**Extract to read:**
# # # #
Can’t have enough sunlight
Thursday, April 27th, 2006The Sunlight Foundation has launched with many efforts to use the power of the internet and us to bring more sunlight to government. Micah Sifry, who helped launch this with Andrew Rasiej, explains it better than I can. Sunlight already helped with the start of Congresspedia; it is making sunshine grants, and — my favorite — is assigning armies of citizens to report on Congressional earmarks and giving tutorials to citizen journalists on how to dig the dirt. Let the citizen watchdogging of government explode.
The fight for net neutrality
Thursday, April 27th, 2006Matt at SaveTheInternet posts an update:
Ok, so the vote on the Markey amendment to protect the internet has happened, and it was voted down, 34-22. That is a big deal. It’s too bad we lost the vote, but we expected that loss. What we did not expected was the narrow margin. By way of comparison, the subcommittee vote was 23-8, which means we should have gotten blown out of the water. We did not. All four targeted Dems by McJoan on Daily Kos flipped to our side, and many of the Congressmen both for and against this campaign mentioned the blogs and angry constituents.There’s a white hot firestorm on the issue on Capitol Hill. No one wants to see the telcos make a radical change to the internet and screw this medium up, except, well, the telcos. And now members of Congress are listening to us. The telcos have spent hundreds of millions of dollars and many years lobbying for their position; we launched four days ago, and have closed a lot of ground. Over the next few months, as the public wakes up, we’ll close the rest of it.
Throw the blog at them
Thursday, April 27th, 2006The Media Bloggers Association has issued its first legal alert to let us all know about a blogger under attack in a suit. Lance Dutson, who blogs at Maine Web Report, has been slapped with a federal suit by an ad agency handling the state’s tourism business.
Here’s Dutson’s report and summary. Here is the PDF of the suit against him. Of course, I can’t vouch for any facts in the case. But one of the agency’s allegations is that “Dutson also claimed, falsely, that WKPA is ‘pissing away’ Maine tax money. ”
# # # #
**Supplied data:**
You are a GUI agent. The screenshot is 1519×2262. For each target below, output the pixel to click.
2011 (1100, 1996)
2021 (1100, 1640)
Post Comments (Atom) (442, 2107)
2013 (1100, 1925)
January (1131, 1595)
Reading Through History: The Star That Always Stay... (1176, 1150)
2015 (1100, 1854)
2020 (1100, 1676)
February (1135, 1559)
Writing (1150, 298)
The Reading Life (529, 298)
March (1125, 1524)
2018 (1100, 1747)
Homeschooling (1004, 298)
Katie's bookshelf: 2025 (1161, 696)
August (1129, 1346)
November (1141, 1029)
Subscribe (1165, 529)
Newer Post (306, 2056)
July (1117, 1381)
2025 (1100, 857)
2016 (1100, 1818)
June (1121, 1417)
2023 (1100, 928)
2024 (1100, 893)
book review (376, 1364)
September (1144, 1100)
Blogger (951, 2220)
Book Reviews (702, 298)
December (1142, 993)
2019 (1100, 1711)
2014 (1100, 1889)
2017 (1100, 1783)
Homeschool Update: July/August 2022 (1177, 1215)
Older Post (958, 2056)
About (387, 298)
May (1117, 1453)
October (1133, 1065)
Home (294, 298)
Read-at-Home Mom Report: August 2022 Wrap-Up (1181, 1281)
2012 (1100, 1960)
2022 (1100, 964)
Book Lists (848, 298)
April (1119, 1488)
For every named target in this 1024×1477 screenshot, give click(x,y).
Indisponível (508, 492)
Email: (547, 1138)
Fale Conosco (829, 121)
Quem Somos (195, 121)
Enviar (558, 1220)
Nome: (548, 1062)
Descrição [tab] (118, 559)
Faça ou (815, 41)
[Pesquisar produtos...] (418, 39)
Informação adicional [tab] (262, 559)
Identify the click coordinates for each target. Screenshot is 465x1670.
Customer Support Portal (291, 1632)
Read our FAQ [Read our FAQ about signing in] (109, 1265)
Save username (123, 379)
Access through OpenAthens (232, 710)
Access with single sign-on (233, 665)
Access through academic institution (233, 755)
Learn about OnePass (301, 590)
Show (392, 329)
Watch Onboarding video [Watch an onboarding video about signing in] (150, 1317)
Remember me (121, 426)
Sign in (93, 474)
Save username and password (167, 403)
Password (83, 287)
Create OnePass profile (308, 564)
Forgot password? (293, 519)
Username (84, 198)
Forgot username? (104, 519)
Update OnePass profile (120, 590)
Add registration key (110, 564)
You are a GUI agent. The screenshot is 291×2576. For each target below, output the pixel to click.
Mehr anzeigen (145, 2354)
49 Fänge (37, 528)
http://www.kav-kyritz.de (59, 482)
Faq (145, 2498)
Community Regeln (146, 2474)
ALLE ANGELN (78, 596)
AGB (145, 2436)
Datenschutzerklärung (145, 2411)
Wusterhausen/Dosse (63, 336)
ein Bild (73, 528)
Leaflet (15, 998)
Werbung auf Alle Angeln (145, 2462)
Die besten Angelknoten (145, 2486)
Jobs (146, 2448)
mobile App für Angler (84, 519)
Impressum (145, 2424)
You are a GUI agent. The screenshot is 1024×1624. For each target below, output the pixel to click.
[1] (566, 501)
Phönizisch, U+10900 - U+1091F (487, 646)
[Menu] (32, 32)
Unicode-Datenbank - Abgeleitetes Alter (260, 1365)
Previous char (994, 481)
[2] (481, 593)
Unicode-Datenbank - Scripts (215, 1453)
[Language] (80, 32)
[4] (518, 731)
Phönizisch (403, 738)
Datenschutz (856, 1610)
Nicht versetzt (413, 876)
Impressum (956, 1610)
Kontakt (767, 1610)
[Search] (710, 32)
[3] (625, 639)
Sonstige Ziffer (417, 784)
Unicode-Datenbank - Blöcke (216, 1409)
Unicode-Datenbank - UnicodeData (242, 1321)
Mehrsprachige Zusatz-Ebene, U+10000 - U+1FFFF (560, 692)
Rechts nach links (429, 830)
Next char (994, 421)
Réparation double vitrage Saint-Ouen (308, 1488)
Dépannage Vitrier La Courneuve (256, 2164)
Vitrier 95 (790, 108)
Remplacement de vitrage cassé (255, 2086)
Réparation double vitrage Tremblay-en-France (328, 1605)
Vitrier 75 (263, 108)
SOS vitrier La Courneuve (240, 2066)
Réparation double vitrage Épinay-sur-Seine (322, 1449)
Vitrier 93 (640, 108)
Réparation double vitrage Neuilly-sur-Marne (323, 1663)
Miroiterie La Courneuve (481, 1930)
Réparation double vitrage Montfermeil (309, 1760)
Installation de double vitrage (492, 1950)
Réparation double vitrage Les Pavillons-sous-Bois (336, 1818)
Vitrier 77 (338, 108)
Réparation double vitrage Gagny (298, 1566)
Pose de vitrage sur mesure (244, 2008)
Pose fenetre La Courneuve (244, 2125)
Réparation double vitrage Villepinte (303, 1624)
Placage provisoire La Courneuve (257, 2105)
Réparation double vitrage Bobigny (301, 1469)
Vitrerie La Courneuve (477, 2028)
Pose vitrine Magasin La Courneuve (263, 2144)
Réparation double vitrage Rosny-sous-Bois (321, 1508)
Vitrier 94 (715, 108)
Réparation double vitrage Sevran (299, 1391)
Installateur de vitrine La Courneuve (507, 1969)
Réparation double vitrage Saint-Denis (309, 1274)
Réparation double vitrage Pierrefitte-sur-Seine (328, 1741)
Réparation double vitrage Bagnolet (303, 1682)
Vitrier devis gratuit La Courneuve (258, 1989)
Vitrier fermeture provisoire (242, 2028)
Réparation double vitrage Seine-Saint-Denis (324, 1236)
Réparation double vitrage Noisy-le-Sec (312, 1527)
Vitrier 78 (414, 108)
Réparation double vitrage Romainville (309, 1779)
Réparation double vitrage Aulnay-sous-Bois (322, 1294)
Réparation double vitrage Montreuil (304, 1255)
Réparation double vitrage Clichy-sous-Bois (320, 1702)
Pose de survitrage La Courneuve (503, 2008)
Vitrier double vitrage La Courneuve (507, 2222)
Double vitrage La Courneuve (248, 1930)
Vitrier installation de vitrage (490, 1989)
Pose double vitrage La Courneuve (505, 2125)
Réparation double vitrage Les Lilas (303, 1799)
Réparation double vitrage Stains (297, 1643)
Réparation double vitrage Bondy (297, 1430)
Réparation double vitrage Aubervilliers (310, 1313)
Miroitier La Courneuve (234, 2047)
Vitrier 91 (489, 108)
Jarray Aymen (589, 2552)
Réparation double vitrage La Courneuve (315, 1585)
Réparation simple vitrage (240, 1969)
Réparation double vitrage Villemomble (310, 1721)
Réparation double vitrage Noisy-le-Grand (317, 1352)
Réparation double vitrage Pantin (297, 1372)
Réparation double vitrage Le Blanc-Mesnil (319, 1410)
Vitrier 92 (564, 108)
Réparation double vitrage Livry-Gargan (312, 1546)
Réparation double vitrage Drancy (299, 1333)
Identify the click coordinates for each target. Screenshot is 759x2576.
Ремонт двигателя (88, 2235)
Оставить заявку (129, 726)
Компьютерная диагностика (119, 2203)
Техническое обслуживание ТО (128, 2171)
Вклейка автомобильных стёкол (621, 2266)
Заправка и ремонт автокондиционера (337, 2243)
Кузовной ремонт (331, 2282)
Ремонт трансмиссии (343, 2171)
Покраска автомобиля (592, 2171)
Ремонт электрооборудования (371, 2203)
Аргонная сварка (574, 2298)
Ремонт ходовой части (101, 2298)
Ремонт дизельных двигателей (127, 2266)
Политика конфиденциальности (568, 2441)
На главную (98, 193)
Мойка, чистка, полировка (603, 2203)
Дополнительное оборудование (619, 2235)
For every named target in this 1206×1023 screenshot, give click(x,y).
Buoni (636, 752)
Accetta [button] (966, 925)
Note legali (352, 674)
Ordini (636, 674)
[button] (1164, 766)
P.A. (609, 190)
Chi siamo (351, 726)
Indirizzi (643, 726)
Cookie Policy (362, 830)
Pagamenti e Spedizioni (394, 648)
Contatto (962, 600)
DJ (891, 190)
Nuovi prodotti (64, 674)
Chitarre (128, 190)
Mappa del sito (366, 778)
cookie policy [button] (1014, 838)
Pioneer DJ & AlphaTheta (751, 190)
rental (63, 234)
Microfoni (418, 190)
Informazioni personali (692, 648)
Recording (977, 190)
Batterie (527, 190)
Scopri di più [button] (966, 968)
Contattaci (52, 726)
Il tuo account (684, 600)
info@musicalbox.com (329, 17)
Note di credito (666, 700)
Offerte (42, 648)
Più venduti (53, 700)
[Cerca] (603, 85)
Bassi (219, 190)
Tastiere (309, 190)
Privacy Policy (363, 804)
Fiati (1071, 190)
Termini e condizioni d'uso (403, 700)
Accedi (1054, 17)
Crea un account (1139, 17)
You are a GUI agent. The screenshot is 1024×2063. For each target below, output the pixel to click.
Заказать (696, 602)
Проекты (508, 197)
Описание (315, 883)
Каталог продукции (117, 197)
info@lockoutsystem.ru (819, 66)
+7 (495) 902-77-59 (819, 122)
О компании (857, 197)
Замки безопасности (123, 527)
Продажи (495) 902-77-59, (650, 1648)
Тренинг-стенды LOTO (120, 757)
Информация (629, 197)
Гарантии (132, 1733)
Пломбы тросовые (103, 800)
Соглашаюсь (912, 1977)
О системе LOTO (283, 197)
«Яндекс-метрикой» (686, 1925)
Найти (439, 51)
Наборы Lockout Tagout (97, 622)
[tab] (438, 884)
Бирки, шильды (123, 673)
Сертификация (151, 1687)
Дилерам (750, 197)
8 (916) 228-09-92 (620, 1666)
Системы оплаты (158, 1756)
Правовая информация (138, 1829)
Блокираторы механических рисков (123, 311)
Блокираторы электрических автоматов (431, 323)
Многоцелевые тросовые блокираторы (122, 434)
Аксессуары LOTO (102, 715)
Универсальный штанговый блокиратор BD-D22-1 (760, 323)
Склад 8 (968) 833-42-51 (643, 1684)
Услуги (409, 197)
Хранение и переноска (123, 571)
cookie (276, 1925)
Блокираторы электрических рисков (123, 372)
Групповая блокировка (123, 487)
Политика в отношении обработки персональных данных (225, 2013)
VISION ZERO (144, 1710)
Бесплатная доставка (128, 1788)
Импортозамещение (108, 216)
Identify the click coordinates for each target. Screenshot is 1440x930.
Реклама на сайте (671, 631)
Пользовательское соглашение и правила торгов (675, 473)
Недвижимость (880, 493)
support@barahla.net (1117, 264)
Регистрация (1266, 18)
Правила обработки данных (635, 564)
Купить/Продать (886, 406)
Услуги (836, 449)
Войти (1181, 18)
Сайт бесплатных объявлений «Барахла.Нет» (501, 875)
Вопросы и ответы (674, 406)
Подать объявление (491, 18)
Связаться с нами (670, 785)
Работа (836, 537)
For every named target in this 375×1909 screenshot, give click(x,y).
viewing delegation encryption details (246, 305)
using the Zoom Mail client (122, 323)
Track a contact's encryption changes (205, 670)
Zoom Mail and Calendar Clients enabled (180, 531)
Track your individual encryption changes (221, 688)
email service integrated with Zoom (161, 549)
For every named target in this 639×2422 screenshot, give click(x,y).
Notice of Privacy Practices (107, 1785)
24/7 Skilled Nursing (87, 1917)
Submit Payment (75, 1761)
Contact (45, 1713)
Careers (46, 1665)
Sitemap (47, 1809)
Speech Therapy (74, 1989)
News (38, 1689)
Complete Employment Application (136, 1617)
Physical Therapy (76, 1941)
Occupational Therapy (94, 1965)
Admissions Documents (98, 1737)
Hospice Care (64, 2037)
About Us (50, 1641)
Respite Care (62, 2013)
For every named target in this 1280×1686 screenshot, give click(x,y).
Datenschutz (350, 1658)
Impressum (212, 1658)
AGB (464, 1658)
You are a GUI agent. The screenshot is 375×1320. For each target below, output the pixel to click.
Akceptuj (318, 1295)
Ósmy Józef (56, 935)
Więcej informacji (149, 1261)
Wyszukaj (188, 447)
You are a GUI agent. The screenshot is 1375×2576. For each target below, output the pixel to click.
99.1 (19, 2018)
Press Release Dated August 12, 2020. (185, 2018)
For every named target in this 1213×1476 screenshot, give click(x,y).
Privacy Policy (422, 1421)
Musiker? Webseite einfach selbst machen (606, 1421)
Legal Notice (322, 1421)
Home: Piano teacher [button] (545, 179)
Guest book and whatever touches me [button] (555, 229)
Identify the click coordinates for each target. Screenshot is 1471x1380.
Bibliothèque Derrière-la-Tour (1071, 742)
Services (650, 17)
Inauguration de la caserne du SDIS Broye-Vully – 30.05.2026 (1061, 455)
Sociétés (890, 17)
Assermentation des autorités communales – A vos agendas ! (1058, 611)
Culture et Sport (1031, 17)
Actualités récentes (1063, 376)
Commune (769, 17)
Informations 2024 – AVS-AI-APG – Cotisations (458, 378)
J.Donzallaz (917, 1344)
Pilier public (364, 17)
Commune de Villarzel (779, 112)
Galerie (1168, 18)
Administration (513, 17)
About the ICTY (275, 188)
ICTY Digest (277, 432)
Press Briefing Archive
# # # #
**Apply what you read:**
a) Answer these questions about the blog excerpt on government, net neutrality and a blogger's lawsuit:
(i) Who launched the Sunlight Foundation with Micah Sifry?
(ii) What was the vote count when the Markey amendment was voted down?
(iii) Which organization issued the legal alert about Lance Dutson?
b) List every person named in the blog excerpt on government, net neutrality and a blogger's lawsuit.
c) Continue the blog excerpt's final post, about the federal suit against Lance Dutson, from where it stops.

**Answers per task:**
a)
(i) Andrew Rasiej
(ii) 34-22
(iii) The Media Bloggers Association

b) Micah Sifry, Andrew Rasiej, Matt, McJoan, Lance Dutson

c)
Well, I woud hope that we would always be protected from challenging government spending. “Pissing away” is a value judgment any taxpayer should be able to make.
The Agency is also claiming copyright infringement because Dutson put up an ad the agency made that he says mistakenly displayed the phone number for a sex line (and, indeed, the number does offer new friends, and I don’t meen moose). I would hope, too, that we woud always have the right of fair comment on anything produced with our tax dollars.
It is gratifying that the MBA is there to offer support to legally beseiged bloggers. Without fear of the support bloggers can muster, the rich and powerful will try to use their money and the courts to harass citizen journalists.
Mind you, this case is not just about journalism but also citizenry: We must always have the right and even duty to watch and question our government. Contractors acting as agents of government should come under the same scrutiny as government.
I hope that not just bloggers but also journalists and other groups will investigate this case and come to the defense of the right of this blogger and all of us to watch and question government.
: Also, a reminder: Eric Robinson at the Media Law Research Center is keeping a list of legal action against bloggers.